Scull handles the cage so well that Ahumado has him taken down, and inflicts more pain. Ahumado sends word to Austin that he will return Scull for a ransom of one thousand cattle. Governor Pease sends the Rangers out again, to collect the cattle and exchange the herd for Scull. The Rangers go to Lonesome Dove in search of cattleman Captain King. Realizing they won't be able to collect that many cattle nor persuade King to sell them, Call and McCrae try to rescue Scull on their own terms. Bitten by a venomous spider, Ahumado goes South to die. Call and McCrae find Scull going insane in a pit, but they rescue him in time for his nearly total recovery. Scull returns to Austin and later becomes a general with the Union army.
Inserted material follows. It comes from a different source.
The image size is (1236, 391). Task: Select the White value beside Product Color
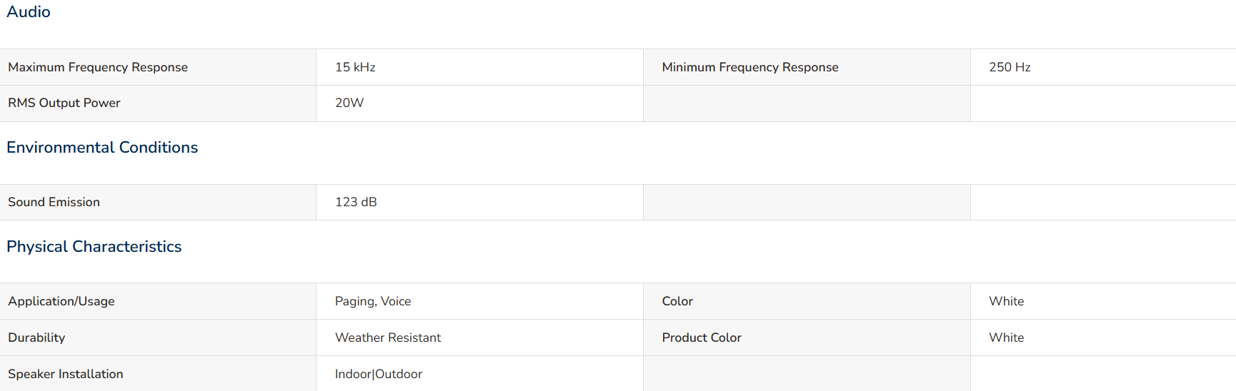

Meanwhile, Buffalo Hump banishes his half-Mexican son Blue Duck. Blue Duck goes East and acquires wealth and notoriety as the leader of a gang of bandits. The novel moves more quickly, covering the period leading up to the sequel, Lonesome Dove. Maggie gives birth to Call's son Newt, but Call refuses to acknowledge the boy. Maggie goes to work at the general store, and Jake Spoon moves in with her. The Civil War takes most of the soldiers away from the frontier, enabling the Comanche to push back the white settlers. After the Civil War, Call and McCrae are sent in pursuit of Blue Duck and his band of renegades. Buffalo Hump has gone off to die. When Blue Duck learns of this he pursues his father. The Rangers attack his band, but Blue Duck has already left. He finds his father at his chosen place of death and kills him there. Maggie dies while the Rangers are on this expedition.

==Characters==
- Woodrow Call — Texas Ranger
- Gus McCrae — Texas Ranger
- Clara Allen — Gus's former lover, a storekeeper's daughter
- Maggie Tilton — Woodrow's lover
- Inish Scull — Captain, Texas Ranger
- Inez Scull — wife of Inish Scull
- Long Bill Coleman — Texas Ranger
- Jake Spoon — Texas Ranger
- Pea Eye Parker — Texas Ranger
- Josh Deets — Texas Ranger
- Famous Shoes — the Rangers' Kickapoo tracker
- Buffalo Hump — Comanche war-chief
- Kicking Wolf — Comanche horse thief
- Blue Duck — son of Buffalo Hump
- Ahumado — Mexican bandit and murderer
- Goyeto — Ahumado's henchman and skinner (humans, not animals)
- Tana — member of Buffalo Hump's tribe

==Miniseries==

A television adaptation of the novel first aired on CBS January 13, January 15, and January 16, 2008. It features actors Karl Urban as Woodrow F. Call, Steve Zahn as Augustus McCrae, Val Kilmer as Inish Scull (often given top billing), Elizabeth Banks as Maggie, Wes Studi as Buffalo Hump, Adam Beach as Blue Duck, and Jake Busey as Tudwal. Other stars include Linda Cardellini as Clara Forsythe, Rachel Griffiths as Inez Scull, and James Rebhorn as Elisha Pease.